[Stored items]

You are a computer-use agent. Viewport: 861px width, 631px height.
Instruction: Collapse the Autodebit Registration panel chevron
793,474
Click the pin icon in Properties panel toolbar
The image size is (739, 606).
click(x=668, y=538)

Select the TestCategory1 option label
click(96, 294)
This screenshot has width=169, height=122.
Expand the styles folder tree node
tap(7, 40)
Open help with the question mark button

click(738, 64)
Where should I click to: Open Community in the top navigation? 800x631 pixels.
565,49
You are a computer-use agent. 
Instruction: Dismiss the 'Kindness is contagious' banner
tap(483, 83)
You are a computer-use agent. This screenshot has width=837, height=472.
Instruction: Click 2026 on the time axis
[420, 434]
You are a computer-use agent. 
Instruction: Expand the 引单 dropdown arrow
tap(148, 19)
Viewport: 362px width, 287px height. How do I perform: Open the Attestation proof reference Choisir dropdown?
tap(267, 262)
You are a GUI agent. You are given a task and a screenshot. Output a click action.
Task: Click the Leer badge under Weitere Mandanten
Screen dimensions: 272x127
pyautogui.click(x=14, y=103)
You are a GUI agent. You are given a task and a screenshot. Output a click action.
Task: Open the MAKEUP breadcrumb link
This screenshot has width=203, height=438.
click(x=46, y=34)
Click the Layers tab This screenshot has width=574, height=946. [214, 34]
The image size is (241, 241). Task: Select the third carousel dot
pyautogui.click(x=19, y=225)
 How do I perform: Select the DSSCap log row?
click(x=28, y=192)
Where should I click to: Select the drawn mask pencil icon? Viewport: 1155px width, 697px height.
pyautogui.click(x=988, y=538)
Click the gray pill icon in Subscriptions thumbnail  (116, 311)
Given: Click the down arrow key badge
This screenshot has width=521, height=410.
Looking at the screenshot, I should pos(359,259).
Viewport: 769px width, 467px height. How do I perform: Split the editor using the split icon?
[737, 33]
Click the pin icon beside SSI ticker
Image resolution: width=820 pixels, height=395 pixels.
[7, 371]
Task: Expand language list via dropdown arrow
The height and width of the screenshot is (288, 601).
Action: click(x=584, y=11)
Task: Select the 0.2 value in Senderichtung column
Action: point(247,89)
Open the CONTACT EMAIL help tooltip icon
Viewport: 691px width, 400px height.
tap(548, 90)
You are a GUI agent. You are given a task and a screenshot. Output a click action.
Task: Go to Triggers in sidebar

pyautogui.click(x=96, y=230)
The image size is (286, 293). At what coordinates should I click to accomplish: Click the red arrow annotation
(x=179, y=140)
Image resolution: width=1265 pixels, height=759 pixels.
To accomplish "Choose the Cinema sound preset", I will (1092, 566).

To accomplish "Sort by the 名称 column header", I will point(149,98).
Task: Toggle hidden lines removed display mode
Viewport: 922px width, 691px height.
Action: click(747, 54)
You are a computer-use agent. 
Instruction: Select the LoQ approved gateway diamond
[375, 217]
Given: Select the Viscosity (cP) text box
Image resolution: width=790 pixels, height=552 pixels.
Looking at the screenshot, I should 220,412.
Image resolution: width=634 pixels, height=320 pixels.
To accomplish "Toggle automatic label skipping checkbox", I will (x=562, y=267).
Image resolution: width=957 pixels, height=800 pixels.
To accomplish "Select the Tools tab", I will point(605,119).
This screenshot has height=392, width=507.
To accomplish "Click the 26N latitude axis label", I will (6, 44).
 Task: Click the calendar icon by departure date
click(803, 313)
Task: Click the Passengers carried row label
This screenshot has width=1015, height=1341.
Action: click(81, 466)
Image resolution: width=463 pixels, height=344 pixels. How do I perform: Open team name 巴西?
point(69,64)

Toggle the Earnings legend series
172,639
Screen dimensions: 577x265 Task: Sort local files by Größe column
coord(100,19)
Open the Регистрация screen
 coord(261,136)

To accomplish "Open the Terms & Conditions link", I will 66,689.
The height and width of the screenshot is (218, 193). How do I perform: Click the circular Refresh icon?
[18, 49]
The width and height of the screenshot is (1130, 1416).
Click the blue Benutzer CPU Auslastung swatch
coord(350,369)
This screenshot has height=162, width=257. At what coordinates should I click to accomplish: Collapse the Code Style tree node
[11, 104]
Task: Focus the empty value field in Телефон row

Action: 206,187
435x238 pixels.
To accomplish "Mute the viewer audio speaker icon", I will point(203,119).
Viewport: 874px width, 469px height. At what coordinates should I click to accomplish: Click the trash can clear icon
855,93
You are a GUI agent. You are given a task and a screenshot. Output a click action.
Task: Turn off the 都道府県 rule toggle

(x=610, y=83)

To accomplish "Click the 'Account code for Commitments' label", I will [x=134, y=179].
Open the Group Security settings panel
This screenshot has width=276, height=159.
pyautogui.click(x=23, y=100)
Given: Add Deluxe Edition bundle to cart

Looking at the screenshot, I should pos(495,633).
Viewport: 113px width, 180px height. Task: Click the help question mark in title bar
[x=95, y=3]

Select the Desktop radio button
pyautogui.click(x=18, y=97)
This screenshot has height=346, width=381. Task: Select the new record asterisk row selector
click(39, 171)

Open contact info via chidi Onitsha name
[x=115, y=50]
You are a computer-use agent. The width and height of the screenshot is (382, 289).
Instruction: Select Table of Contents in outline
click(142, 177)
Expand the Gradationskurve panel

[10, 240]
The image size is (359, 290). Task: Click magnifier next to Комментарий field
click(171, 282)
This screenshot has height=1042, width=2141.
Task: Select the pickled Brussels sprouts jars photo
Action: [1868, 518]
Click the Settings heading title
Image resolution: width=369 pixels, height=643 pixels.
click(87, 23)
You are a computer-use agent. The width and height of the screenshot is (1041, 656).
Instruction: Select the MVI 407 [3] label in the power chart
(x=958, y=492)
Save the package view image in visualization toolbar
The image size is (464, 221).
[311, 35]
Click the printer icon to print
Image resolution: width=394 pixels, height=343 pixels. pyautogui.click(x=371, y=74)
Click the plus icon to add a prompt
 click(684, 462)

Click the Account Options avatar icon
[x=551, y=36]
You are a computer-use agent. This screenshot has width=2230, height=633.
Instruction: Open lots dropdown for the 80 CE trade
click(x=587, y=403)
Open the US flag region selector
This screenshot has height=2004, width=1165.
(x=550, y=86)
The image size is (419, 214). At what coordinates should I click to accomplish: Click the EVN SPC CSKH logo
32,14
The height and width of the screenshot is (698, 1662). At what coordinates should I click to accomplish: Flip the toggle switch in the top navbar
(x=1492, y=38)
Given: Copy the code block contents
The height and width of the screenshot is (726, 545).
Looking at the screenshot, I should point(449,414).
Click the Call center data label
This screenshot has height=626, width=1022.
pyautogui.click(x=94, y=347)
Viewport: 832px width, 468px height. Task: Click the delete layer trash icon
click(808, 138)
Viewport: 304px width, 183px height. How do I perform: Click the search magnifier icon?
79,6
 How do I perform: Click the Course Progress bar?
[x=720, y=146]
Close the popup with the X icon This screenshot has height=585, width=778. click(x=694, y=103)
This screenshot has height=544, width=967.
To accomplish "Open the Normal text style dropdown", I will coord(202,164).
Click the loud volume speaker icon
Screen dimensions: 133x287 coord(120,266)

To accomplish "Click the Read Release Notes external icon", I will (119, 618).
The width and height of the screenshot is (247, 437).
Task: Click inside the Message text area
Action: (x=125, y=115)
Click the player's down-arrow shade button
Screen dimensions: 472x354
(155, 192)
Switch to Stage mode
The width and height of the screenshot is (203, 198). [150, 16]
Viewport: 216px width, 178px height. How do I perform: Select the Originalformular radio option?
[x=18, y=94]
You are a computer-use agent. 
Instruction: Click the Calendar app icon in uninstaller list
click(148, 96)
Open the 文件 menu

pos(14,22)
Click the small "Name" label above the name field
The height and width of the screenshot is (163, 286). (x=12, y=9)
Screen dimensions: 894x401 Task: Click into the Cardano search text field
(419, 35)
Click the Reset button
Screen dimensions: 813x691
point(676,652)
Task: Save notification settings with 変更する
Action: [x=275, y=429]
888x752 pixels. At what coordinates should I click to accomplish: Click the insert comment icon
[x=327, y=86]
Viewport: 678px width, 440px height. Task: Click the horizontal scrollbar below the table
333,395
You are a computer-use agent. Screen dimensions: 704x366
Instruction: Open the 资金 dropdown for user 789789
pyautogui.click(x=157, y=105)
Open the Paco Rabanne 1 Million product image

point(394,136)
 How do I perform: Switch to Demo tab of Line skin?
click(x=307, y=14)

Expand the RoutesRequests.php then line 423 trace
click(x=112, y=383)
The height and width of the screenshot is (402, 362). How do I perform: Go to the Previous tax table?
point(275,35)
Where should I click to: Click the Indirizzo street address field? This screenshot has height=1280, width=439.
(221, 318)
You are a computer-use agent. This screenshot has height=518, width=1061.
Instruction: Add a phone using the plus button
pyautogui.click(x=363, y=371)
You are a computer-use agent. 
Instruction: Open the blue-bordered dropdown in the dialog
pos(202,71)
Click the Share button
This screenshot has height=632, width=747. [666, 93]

The task
Spot every line in the entries that includes the word "link", and copy each one out.

Expected answer
Task: Open the MAKEUP breadcrumb link
To accomplish "Open the Terms & Conditions link", I will 66,689.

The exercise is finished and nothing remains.